Si ritiene che il caso esposto nel quesito possa essere risolto in base ai medesimi principi. Ricordiamo che l’articolo 2 della legge 184 del 1993 in materia di tutela dei minori e disciplinante l’adozione, prevede che il minore temporaneamente privo di un ambiente familiare idoneo può essere affidato ad un’altra famiglia o ad una persona singola, prevedendo in alternativa il ricovero presso un istituto pubblico o privato di assistenza.
Il provvedimento di affidamento può essere disposto dal Tribunale dei minori o dal giudice tutelare a seconda, rispettivamente, che siano reperibili i genitori o che vi sia il loro consenso. A fronte di un provvedimento di questo tipo si deve naturalmente specificare che, anche in questo caso, tali formalità devono essere esperite durante la minore età perché una volta compiuta la maggiore età non si possono più chiedere provvedimenti di nessun genere.

Riteniamo che si possa considerare legittima la richiesta di inserimento del minore nella carta di soggiorno dello zio che ne è affidatario. Questo anche per una ragione di ordine testuale, considerato che l’articolo 31 del T.U. sull’Immigrazione recante disposizioni a favore dei minori, equipara il minore affidato al figlio legittimo. Ciò è confermato anche da quanto previsto al comma 2 del medesimo articolo ove si dispone che “al compimento del quattordicesimo anno di età al minore iscritto nel permesso di soggiorno o nella carta di soggiorno del genitore ovvero dello straniero affidatario, è rilasciato un permesso di soggiorno per motivi familiari valido fino al compimento della maggiore età, ovvero una carta di soggiorno” qualora, aggiungiamo, ne sia titolare l’affidatario stesso.

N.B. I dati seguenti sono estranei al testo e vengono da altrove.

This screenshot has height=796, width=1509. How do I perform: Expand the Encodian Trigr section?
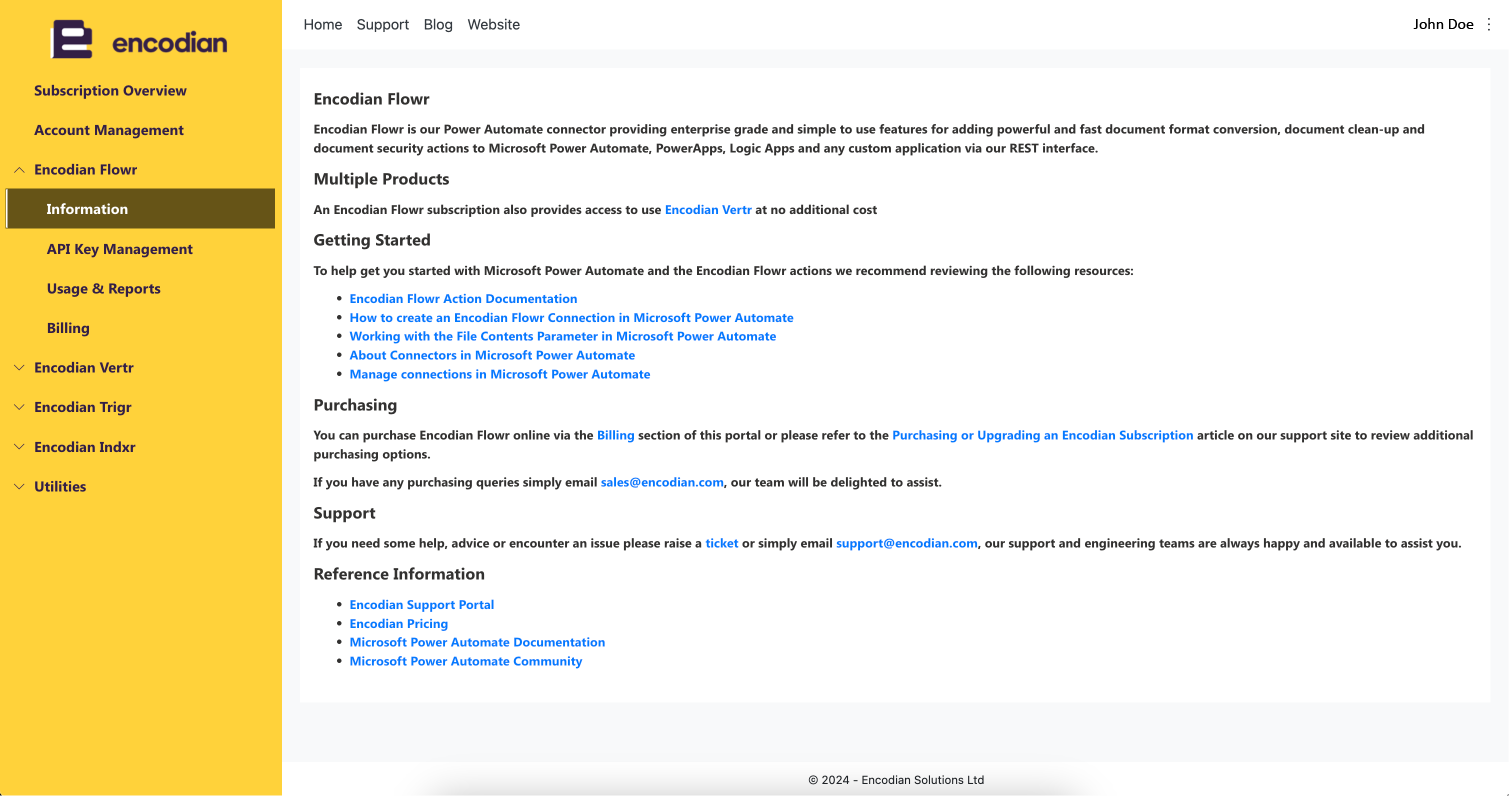(x=82, y=407)
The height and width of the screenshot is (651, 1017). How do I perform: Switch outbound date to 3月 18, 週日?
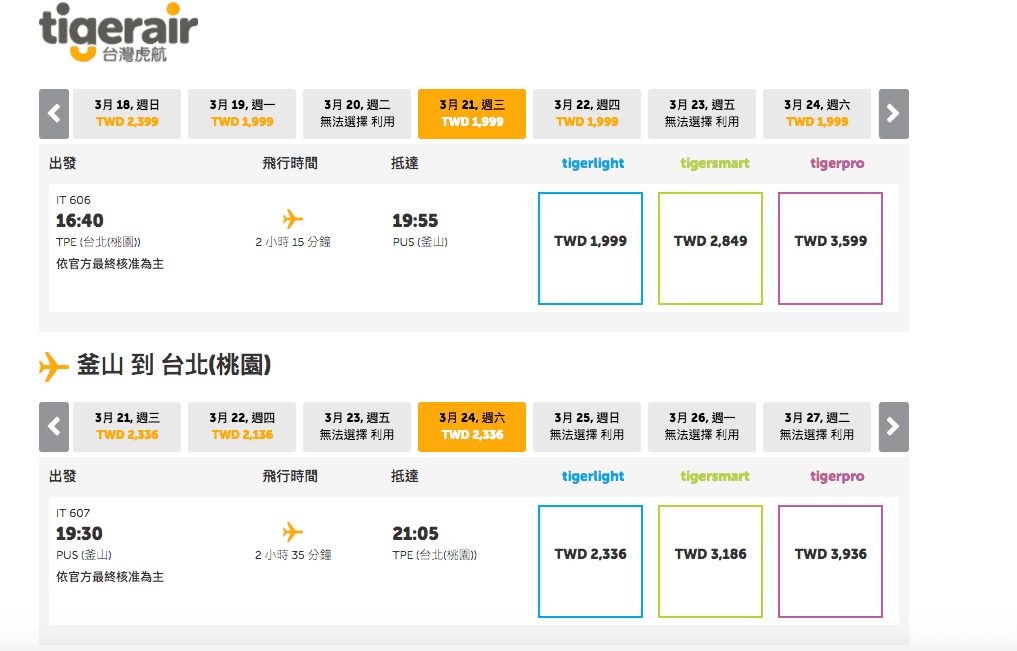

In altre parole, si conferma testualmente l’equiparazione tra il minore affidato e il minore figlio del richiedente il pds o la carta di soggiorno. Di conseguenza dovremmo ritenere che questa situazione, ormai abbastanza tipica sebbene non molto diffusa, possa trovare una pacifica soluzione specialmente alla luce del principio enunciato dalla Corte Costituzionale che, si ricorda, scardina l’interpretazione delle questure secondo cui solo in presenza di un provvedimento del Tribunale per i minorenni può essere convertito il pds alla maggiore età e non invece in presenza di un provvedimento adottato dal giudice tutelare. Stesse conseguenze si devono trarre anche per chi, titolare della carta di soggiorno, intende estendere al minore affidato la carta di soggiorno stessa.